** begin DATASET RECORDS **

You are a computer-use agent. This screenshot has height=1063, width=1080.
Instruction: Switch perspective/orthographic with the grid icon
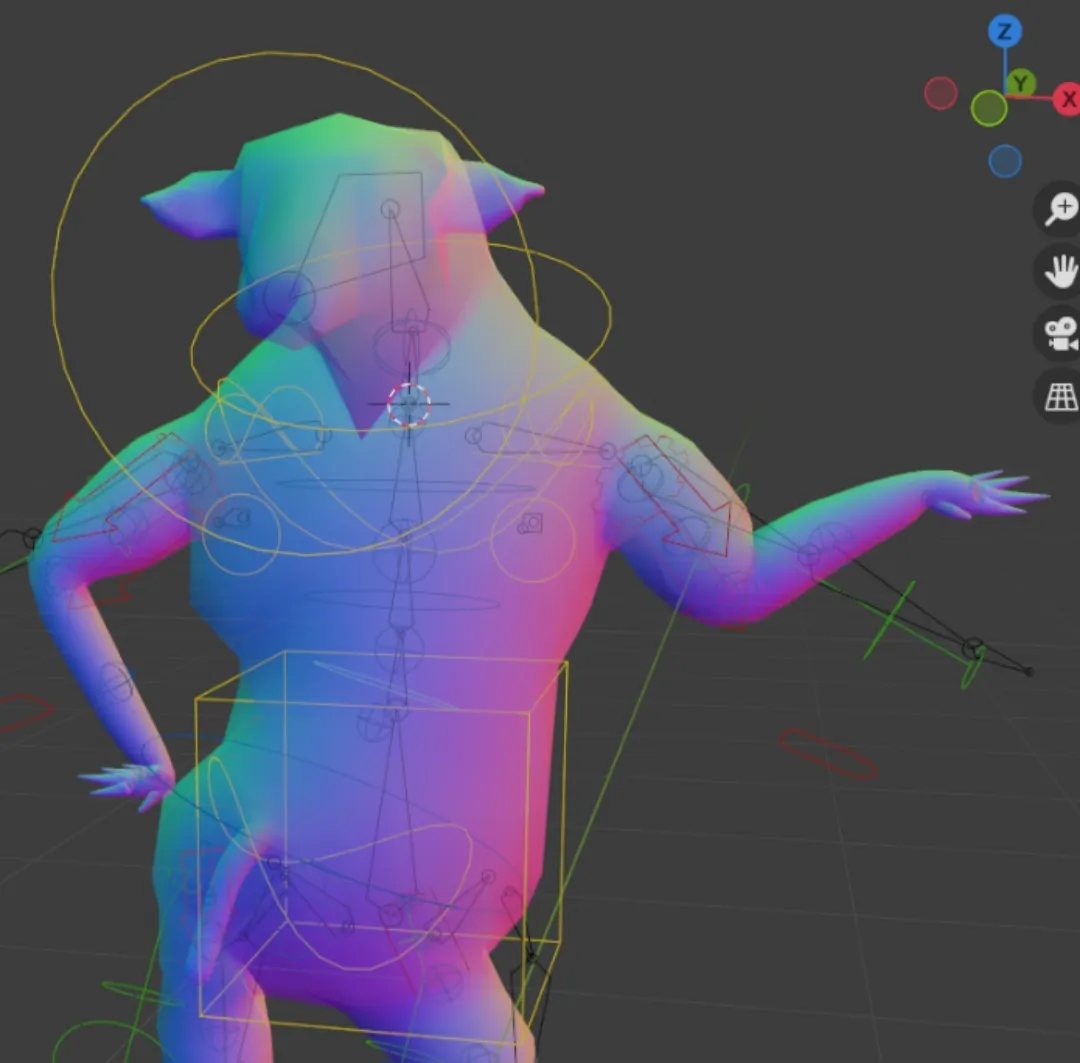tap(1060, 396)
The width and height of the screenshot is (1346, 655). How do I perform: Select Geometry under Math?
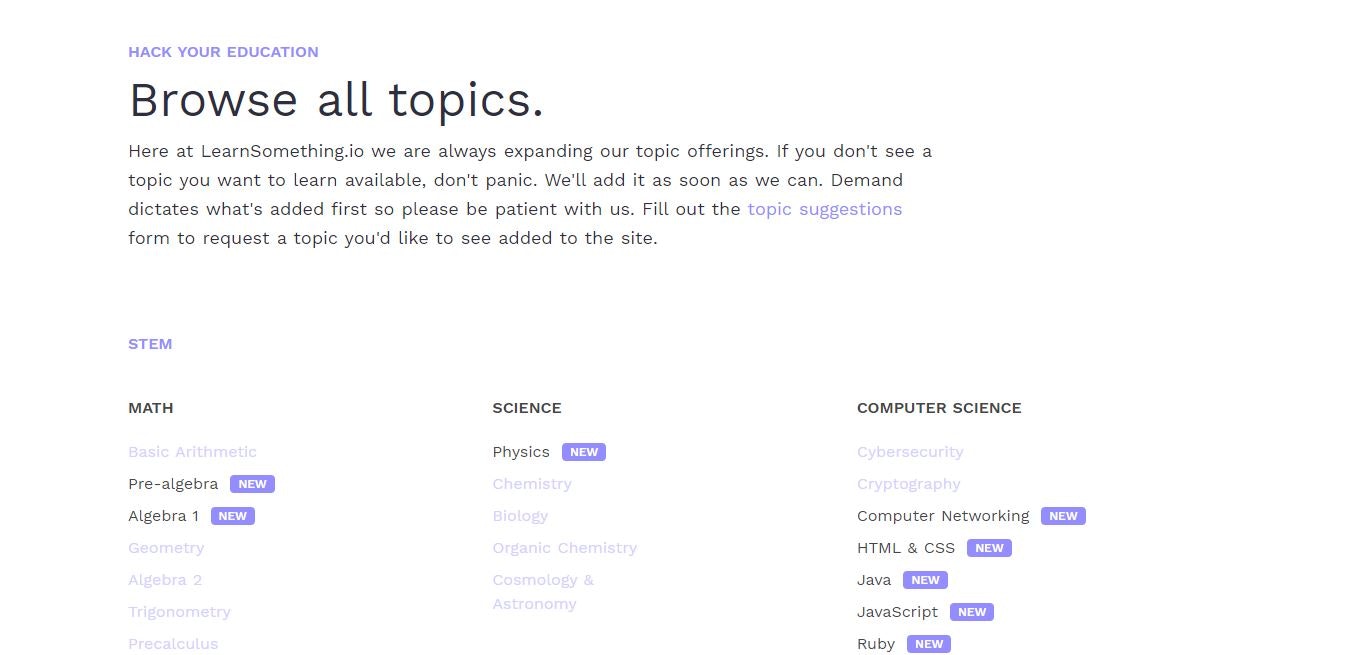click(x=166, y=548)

** end DATASET RECORDS **
** begin DATASET RECORDS **

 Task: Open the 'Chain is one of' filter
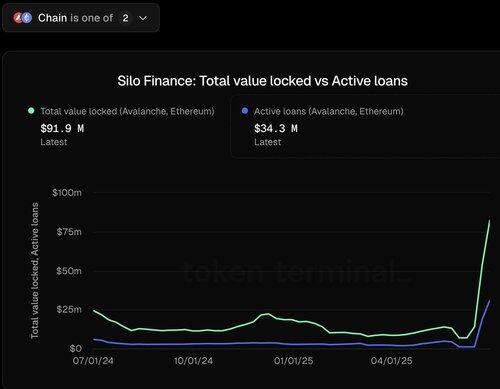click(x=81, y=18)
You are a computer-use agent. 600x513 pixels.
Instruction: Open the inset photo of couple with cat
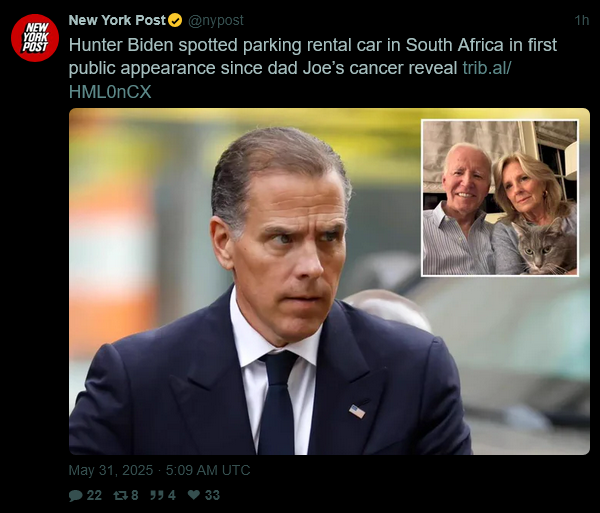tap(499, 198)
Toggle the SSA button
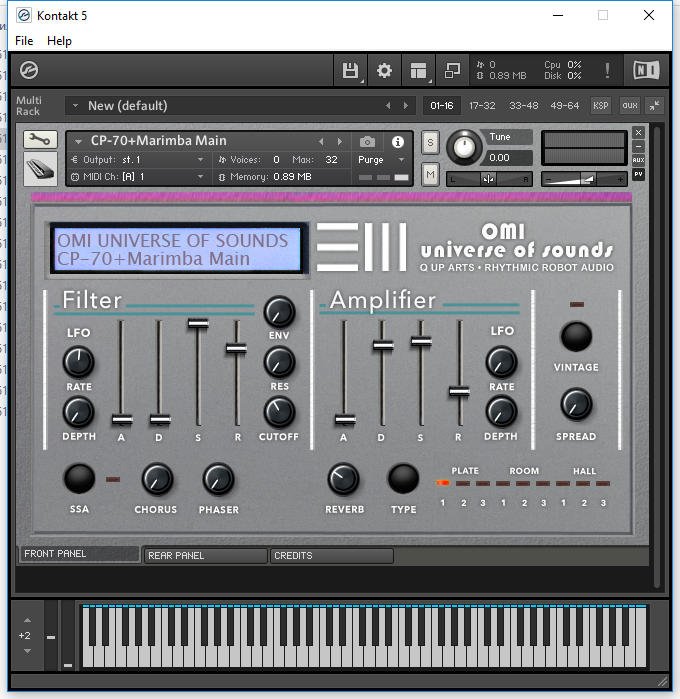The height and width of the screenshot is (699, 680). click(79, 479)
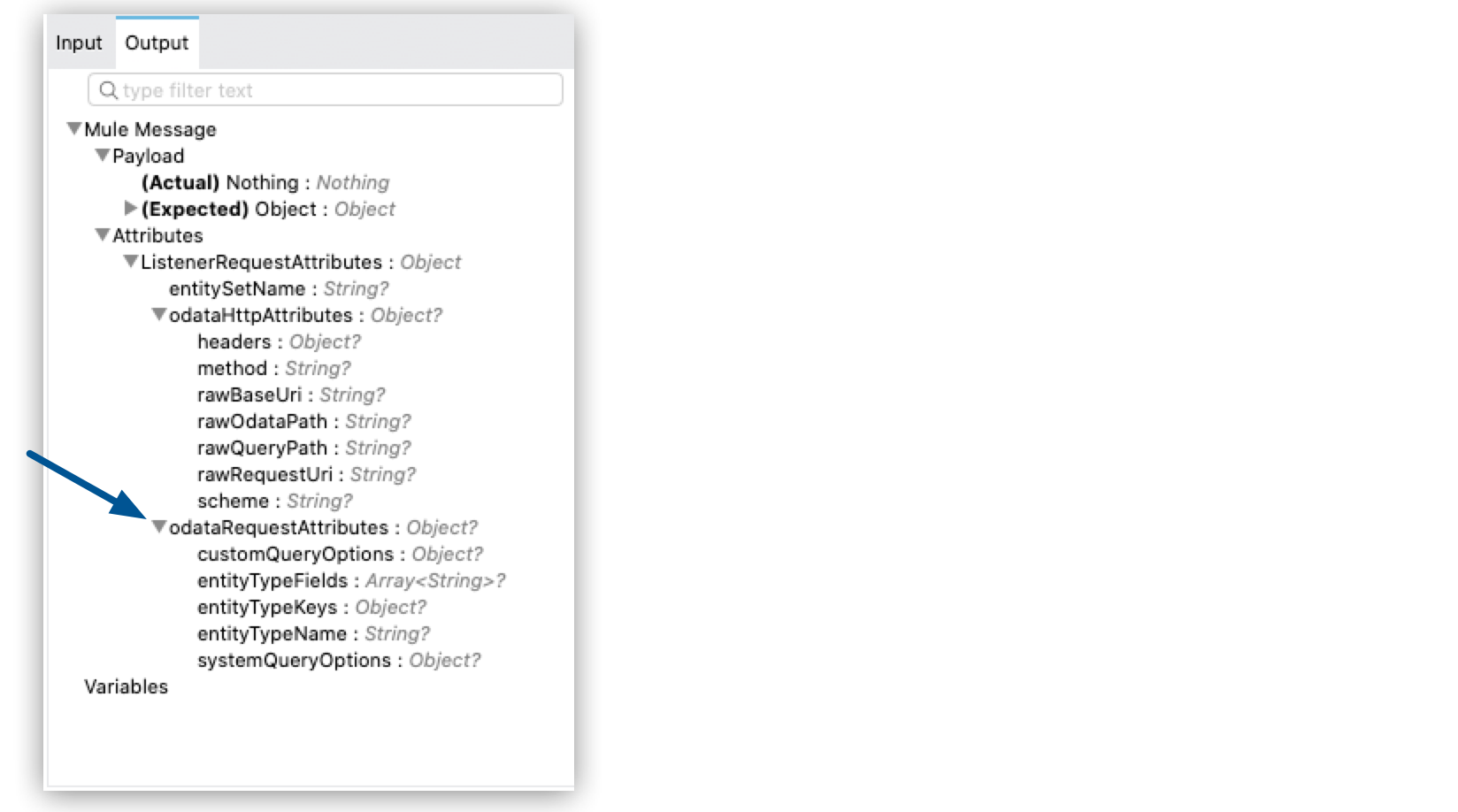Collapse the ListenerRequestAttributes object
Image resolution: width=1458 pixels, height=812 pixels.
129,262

** end DATASET RECORDS **
** begin DATASET RECORDS **

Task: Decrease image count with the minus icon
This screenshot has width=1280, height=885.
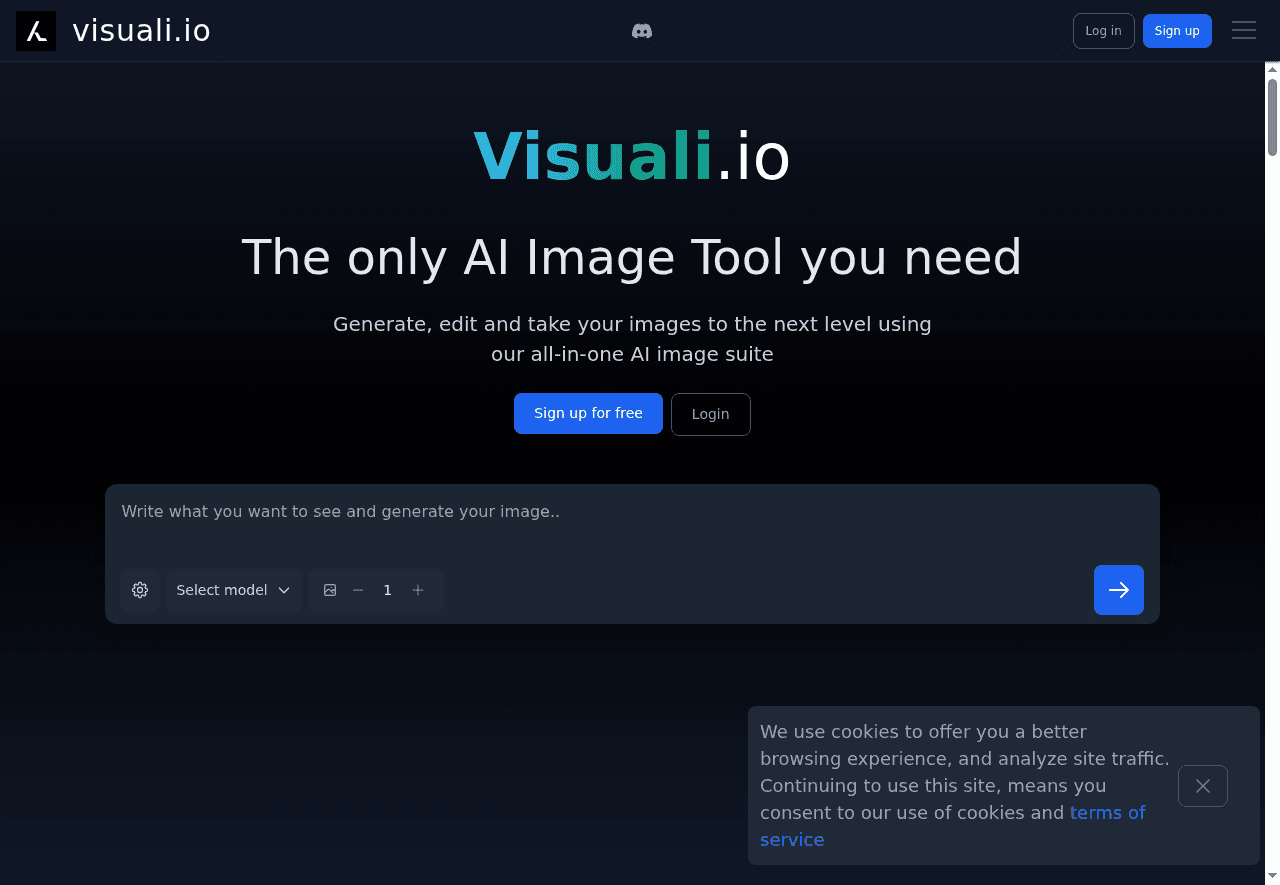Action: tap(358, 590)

** end DATASET RECORDS **

■ EXERCISE: Starting with the line that contains "You are a computer-use agent. This" and going on through the line that contains "click(x=166, y=548)", write those rows out again, requests included, with each coordinate in the answers multiplied by 1.75 and rounded to a whole number, halves rounded up. Leave the pictures out of your answer.

■ RESULT:
You are a computer-use agent. This screenshot has height=1063, width=1080.
Instruction: Switch perspective/orthographic with the grid icon
tap(1855, 693)
The width and height of the screenshot is (1346, 655). How do I perform: Select Geometry under Math?
click(x=291, y=959)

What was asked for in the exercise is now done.